Washington cut all relations with the newly-proclaimed Islamic Republic of Iran soon after the events of 1979 that drove the US-backed monarchy out of power, and imposed economic sanctions after revolutionary students stormed the huge American embassy in Tehran on November 4, 1979, taking 55 staff and diplomats hostage for 444 days.

Aware that the survival of their regime is directly linked to the state of relations with the US, the world's undisputed master after the fall of the Soviet empire, the conservatives have appointed Mohammed Javad Ardeshir Larijani, one of their best and most trusted brains, to lead the campaign for the conquest of the majlis as the first step towards restoration of ties with America.

"Larijani, an ardent defender of Islamic values, educated in sun-bathed California, and his team of strategists not only do not consider the 'Great Satan' as an enemy of the Islamic Republic, but as a political and trading partner in the future," wrote Der Spiegel, one of Germany's most influential news weeklies in a recent article.

The son of a senior ayatollah, Larijani was named some months ago as the international communications director for the judiciary. His younger brother, Ali, a former officer of the Revolutionary Guards, is the director general of the state-run, leader-controlled Voice and Visage (Radio Television) of the Islamic Republic.

The Havana cigar-smoking, smartly dressed Larijani is the director of a think tank that advises the leader on important, complicated and complex international issues. He is credited for having urged Khamenei to authorize the signing of the controversial additional protocol to the Non-Proliferation Treaty and thereby escape possible international sanctions that could have been decided by the United Nations Security Council in the event that Tehran did not bow to the demands of the Vienna-based International Atomic Energy Agency (IAEA).

The US, Israel and some European countries are concerned that Iran's ongoing project for the construction of an atomic-powered electricity plant in the Persian Gulf port of Bushehr is a front for building a nuclear arsenal aimed primarily at destroying Israel. But Iran and Russia, which is providing the atomic reactor, insist that the project is for civilian use only, and IAEA inspectors have confirmed that they have found no evidence confirming American claims.

Under the agreement signed by Hojjatoleslam Hasan Rohani, the influential secretary of the Supreme Council for National Security, with the foreign affairs ministers of Britain, France and Germany, on October 21, Iran accepted to open up all its nuclear-related projects and programs to international inspectors and suspend its uranium-enriching activities.

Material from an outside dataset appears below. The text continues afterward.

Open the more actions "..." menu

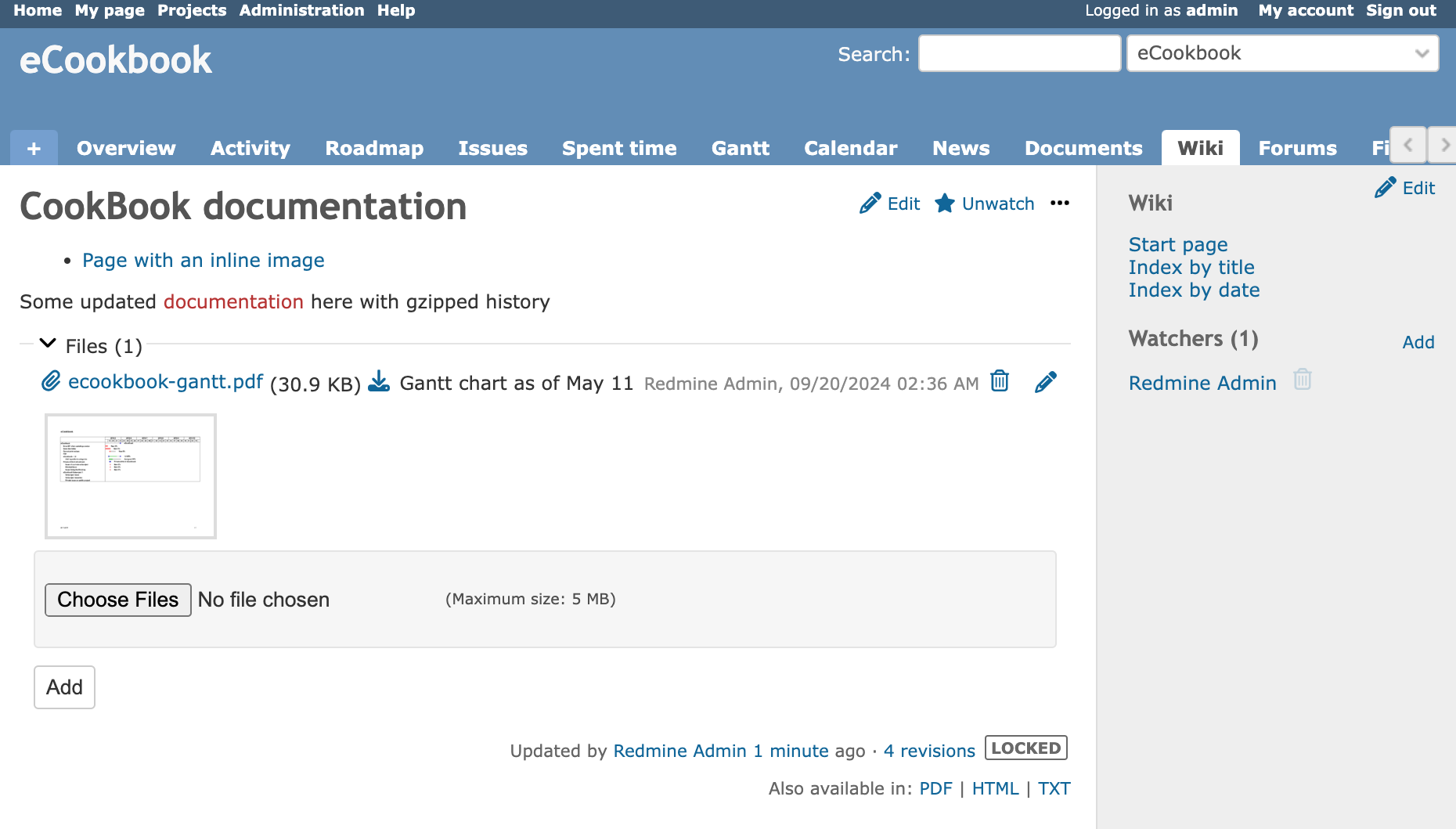coord(1061,204)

Although many people see no way out for Iran's hardliners, they still have some trump cards to play. "Contrary to the reformists, who claim that opening up the political atmosphere of the nation is key to solving other shortcomings, mostly the anger of the young generation at the lack of political freedom, what the majority of people are interested in is not politics, but more employment, especially for the hundreds of thousands of youngsters who under present conditions see no other solution but to seek jobs outside the country," notes one Iranian economist in Tehran.

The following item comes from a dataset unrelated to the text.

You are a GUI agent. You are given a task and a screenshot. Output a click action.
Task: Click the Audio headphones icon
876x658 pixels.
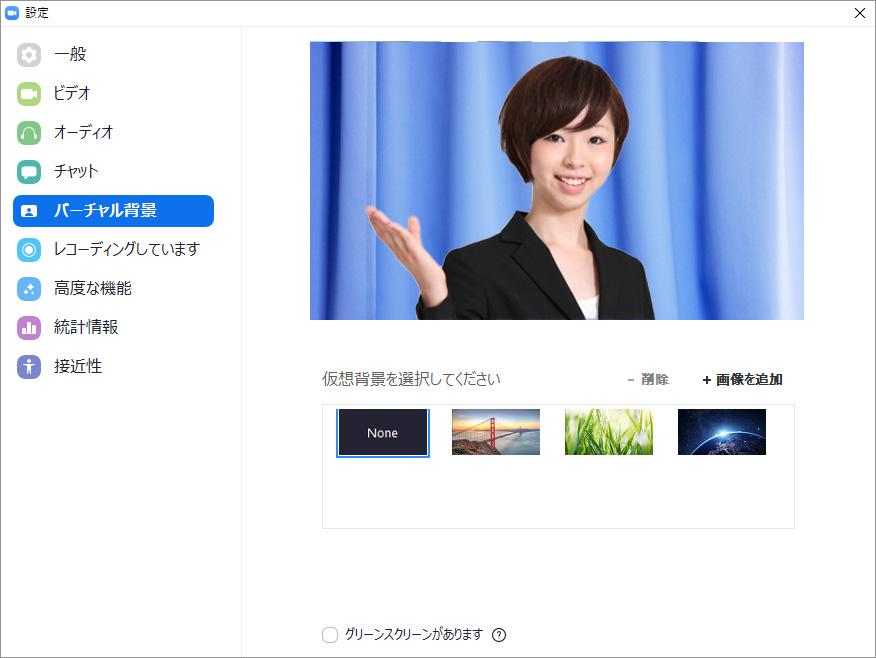[29, 133]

Directly controlling all the regime's levers of power, including the armed forces, the security and intelligence services, the economy and the judiciary, the conservatives call all the shots. Thus, they could, should they seriously want to remain in power, yet improve relations with the US, take a number of steps. These could include: order the Revolutionary Guards back to their garrison; rein in the activities of pressure groups; enforce more privatization of the economy; bring the huge wealth of the bonyads - foundations - under government control, such as making them pay taxes; improve the country's human rights record, and stop supporting radical Islamist and Arab groups opposed to peace with Israel.

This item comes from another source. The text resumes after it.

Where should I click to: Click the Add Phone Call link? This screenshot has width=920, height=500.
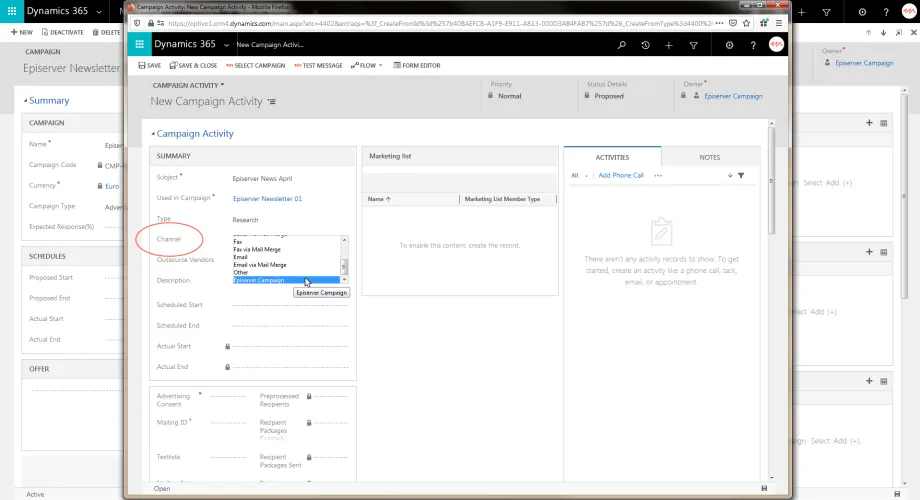click(621, 175)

"If they do that, and the odds are that they will, a new map will emerge for the region comprising Iran, Turkey and ... believe it or not, Israel, the three linked to Washington at the expense of Europe in one hand and some Arab states, like Saudi Arabia, Jordan and Egypt, on the other," an Iranian scholar following the situation in his home country told Asia Times Online on condition that his name not be mentioned.